# Work instructions
What you produce should be every line from the data that includes "Given".

Saved data entries
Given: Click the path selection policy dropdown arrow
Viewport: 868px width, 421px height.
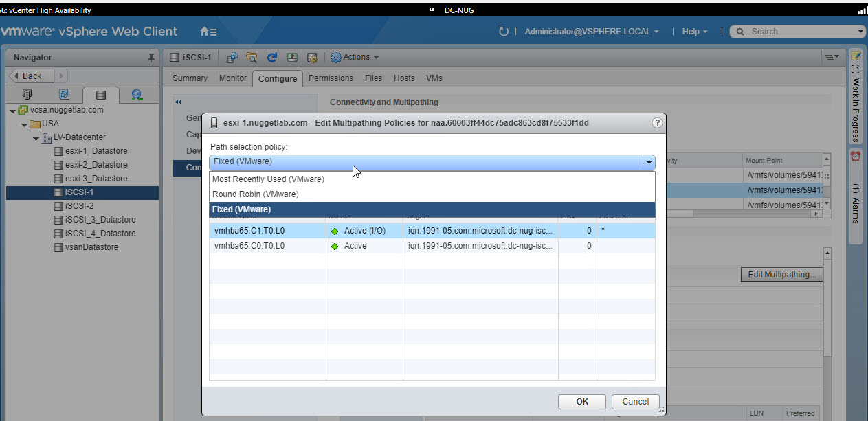Looking at the screenshot, I should (647, 162).
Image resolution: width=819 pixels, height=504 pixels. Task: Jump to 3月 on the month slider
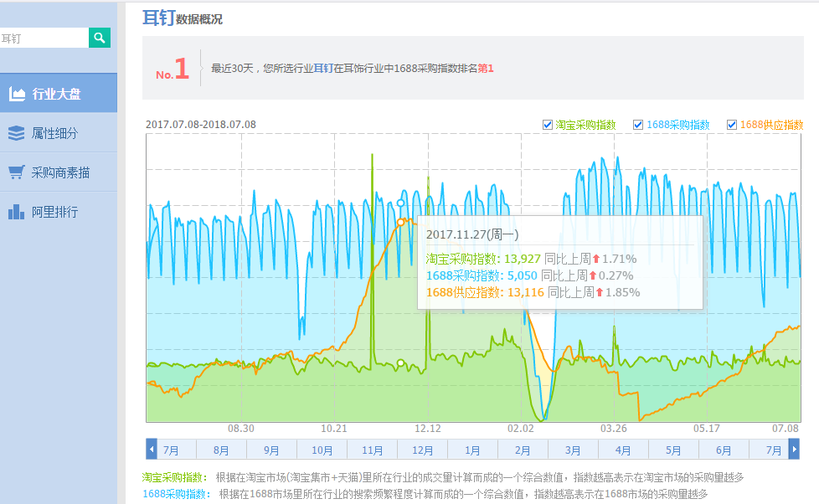[x=574, y=450]
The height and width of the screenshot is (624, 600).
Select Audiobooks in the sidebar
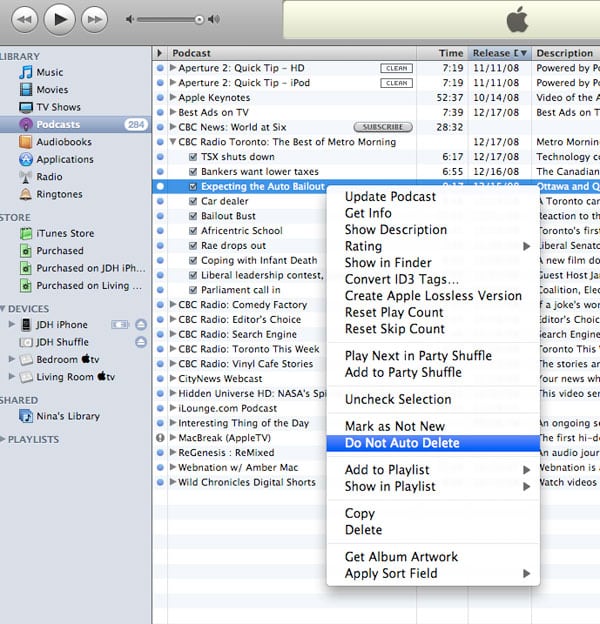[x=63, y=142]
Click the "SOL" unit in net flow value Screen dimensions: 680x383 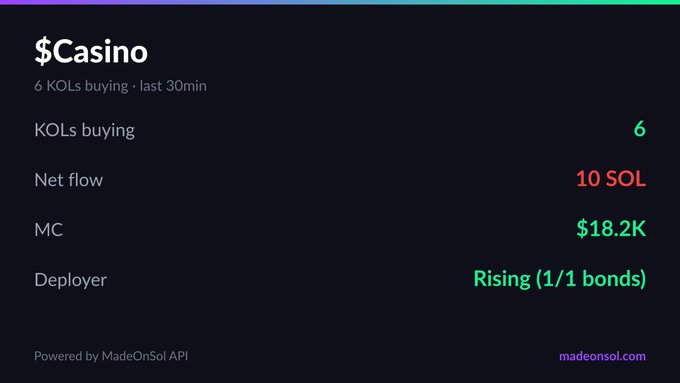(626, 179)
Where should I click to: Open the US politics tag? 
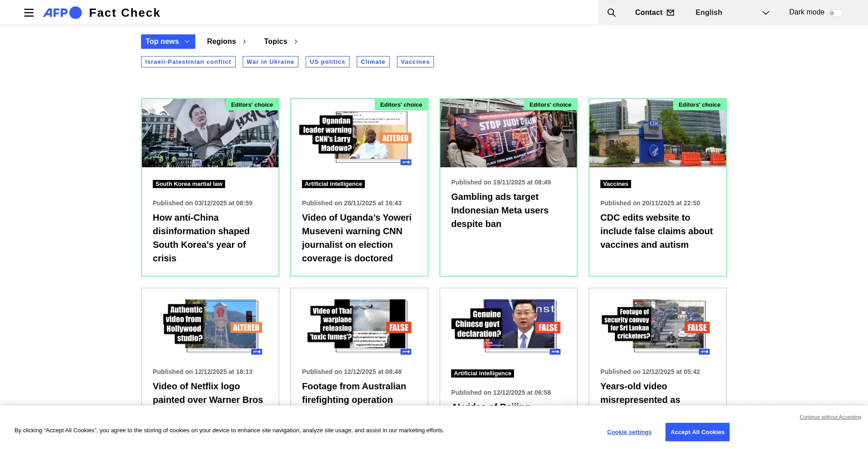327,62
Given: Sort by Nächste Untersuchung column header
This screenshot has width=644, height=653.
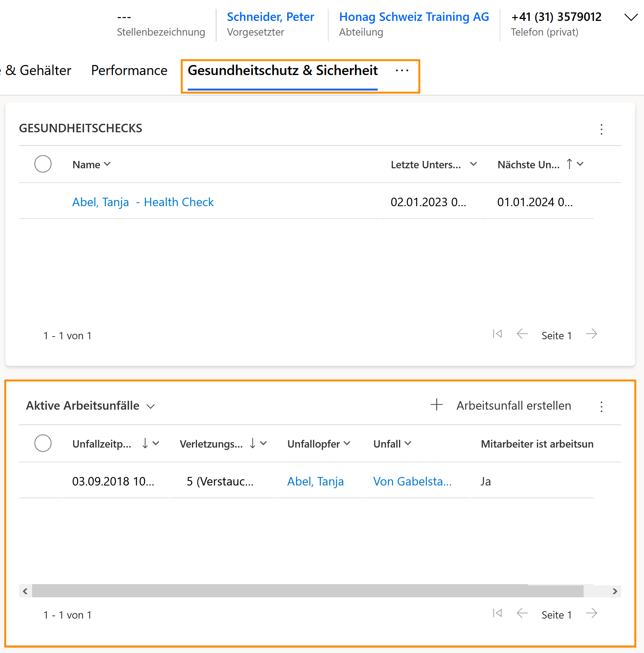Looking at the screenshot, I should 528,165.
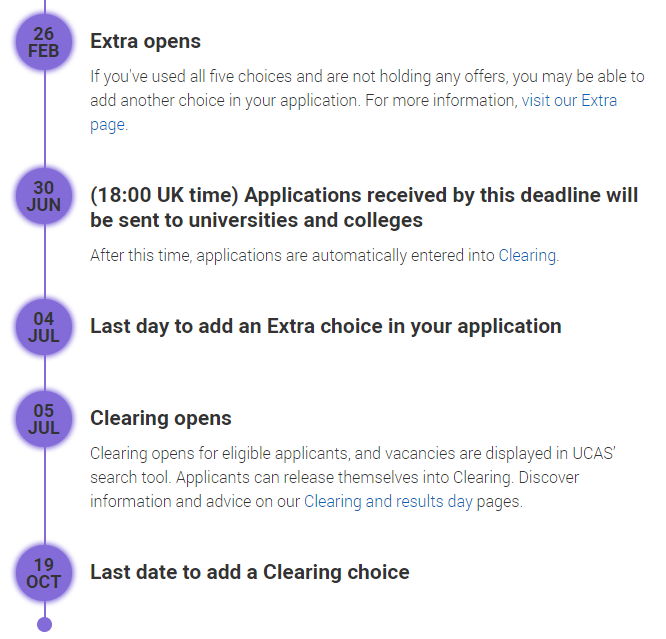This screenshot has height=639, width=666.
Task: Click the 'After this time, applications' sentence
Action: (325, 255)
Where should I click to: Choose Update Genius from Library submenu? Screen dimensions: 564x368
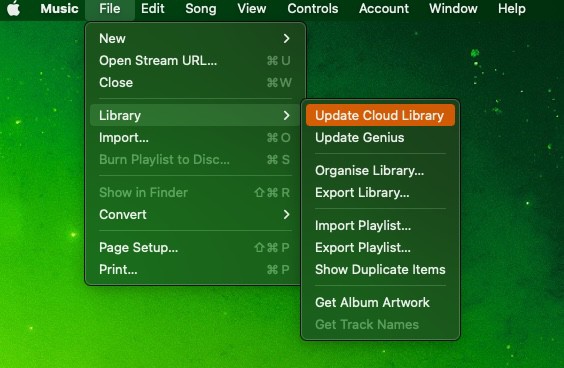pos(380,137)
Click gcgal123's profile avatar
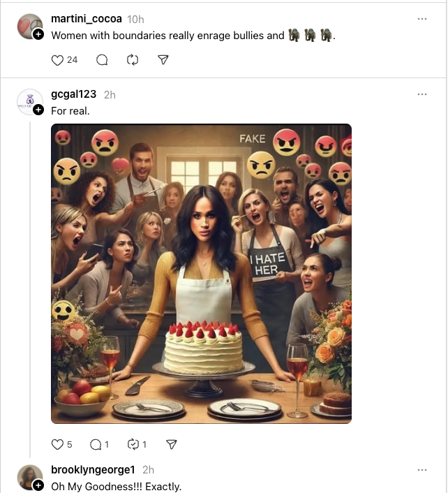Viewport: 448px width, 493px height. pos(29,101)
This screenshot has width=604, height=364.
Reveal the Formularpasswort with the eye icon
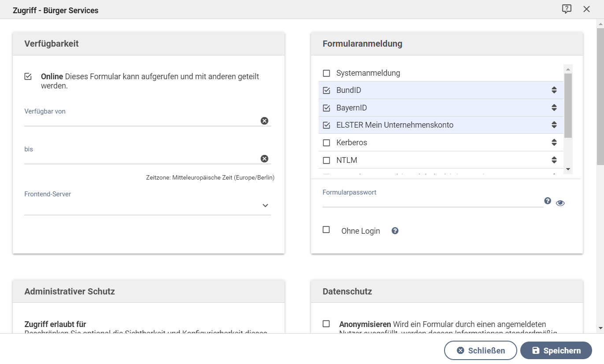tap(560, 203)
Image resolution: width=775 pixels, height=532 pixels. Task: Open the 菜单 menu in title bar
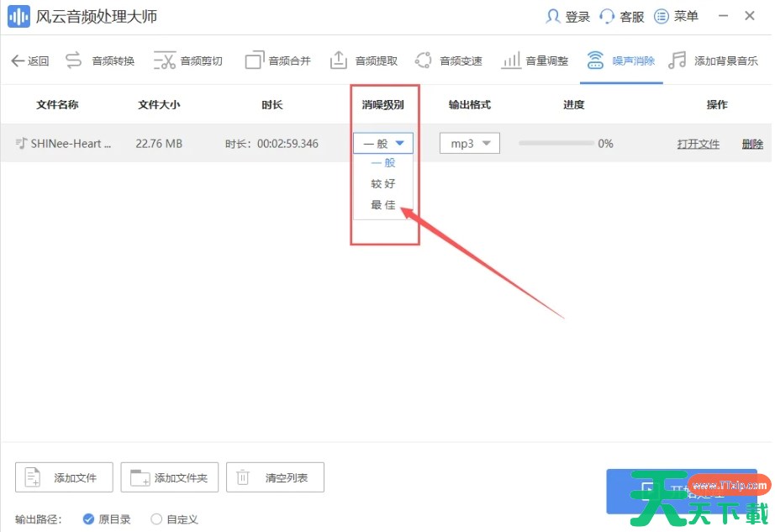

# Written solution
Given: Click the path selection policy dropdown arrow
Given: Sort by Nächste Untersuchung column header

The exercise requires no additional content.